I'm declaring an official end to the licking of political wounds here. I'm not asking for "the healing" or some form of associated tripe. I'm just asking to get on with it. As tired as I had become of the pre-election nastiness after several months, I'm tired of this post-election sniveling even more after only four days. Fact is, the guy I wanted more than the other guy wasn't as popular. Our weird little political system boils down to a popularity contest (we can hope that popularity is based on ideas and policy, but there's no requirement that it is), and the person I wasn't pulling for was more popular. Whatever anyone thinks of how he got in the first time, a majority wants to keep him. There may have been some irregularities in the voting, but the Republicans did not beam down 51% of the electorate from Pluto. I may not understand why, but people out there like Bush. Most of them aren't stupid (yes, there are idiots on both sides); they have different priorities than I do and different ways of coming to a decision. Again, there are no regulations how a voter comes to his or her decision. However it happens, it happened, and that's the way it is.
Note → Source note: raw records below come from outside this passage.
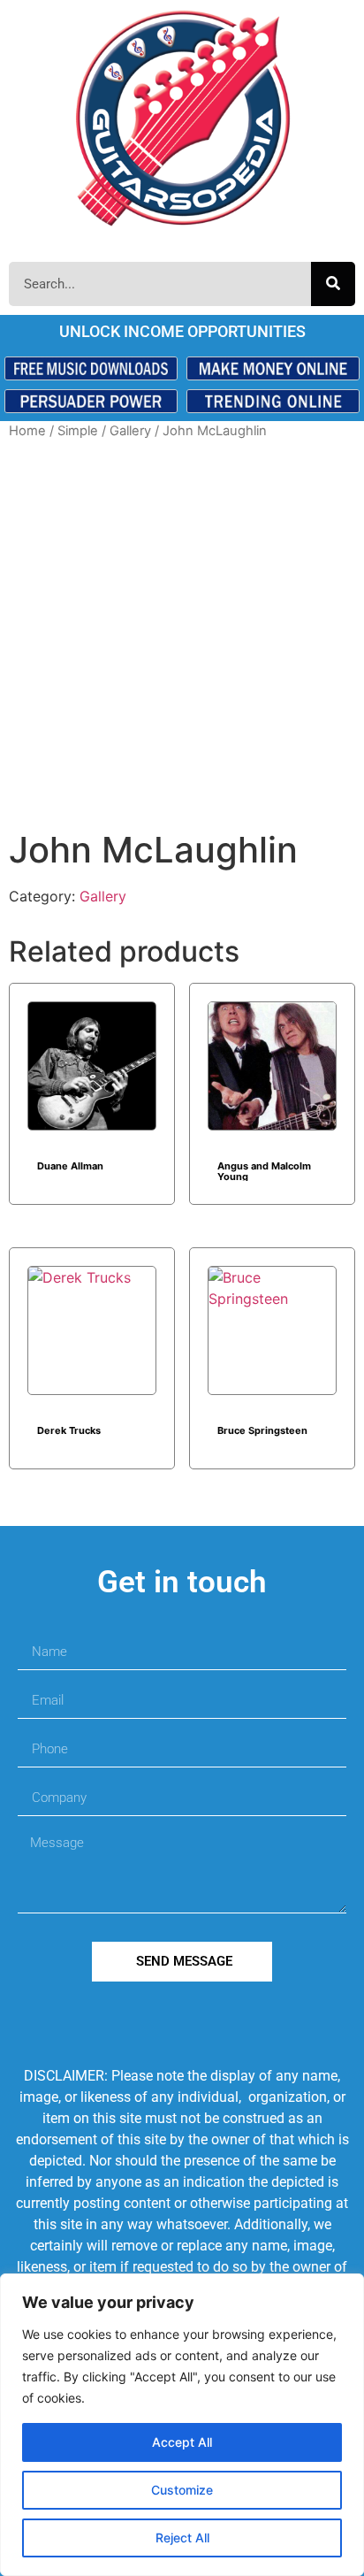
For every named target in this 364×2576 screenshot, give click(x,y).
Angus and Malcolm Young (264, 1170)
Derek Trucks (69, 1430)
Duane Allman (70, 1166)
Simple (77, 431)
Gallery (130, 431)
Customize (182, 2489)
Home (27, 431)
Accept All (182, 2442)
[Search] (333, 284)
Here's an interesting commentary in Salon (requires paid subscription or 15 seconds of your time to watch an ad) discussing why Kerry supporters were so surprised Bush won. We all get the impression that our guy is going to win because we travel in circles of people who believe like we do. Since we don't have contact people with differing opinions in our daily lives, and tend to stick to reading material that reinforces our views rather than challenging them, we get the impression that everyone must agree with us, which is not the case (on either side--a 3 million vote margin in a country with an overall population of 294 million is enough to give Bush a majority of the vote, but hardly adds up to universal support).
A side note: both sides got nasty these past few months. Larry, I agree that a 12-year-old punching a cardboard Kerry and expressing homicidal urges toward a sitting senator does not reflect well on the character of Bush supporters. On the other hand, in the past couple weeks, I saw at least five defaced Bush-Cheney signs. Nary a defaced Kerry-Edwards sign to be found. Presuming that the defacement was from actual Kerry-Edwards supporters and not the brainchild of someone wanting to portray Kerry-Edwards supporters as childish vandals, that doesn't exactly speak well of them, either.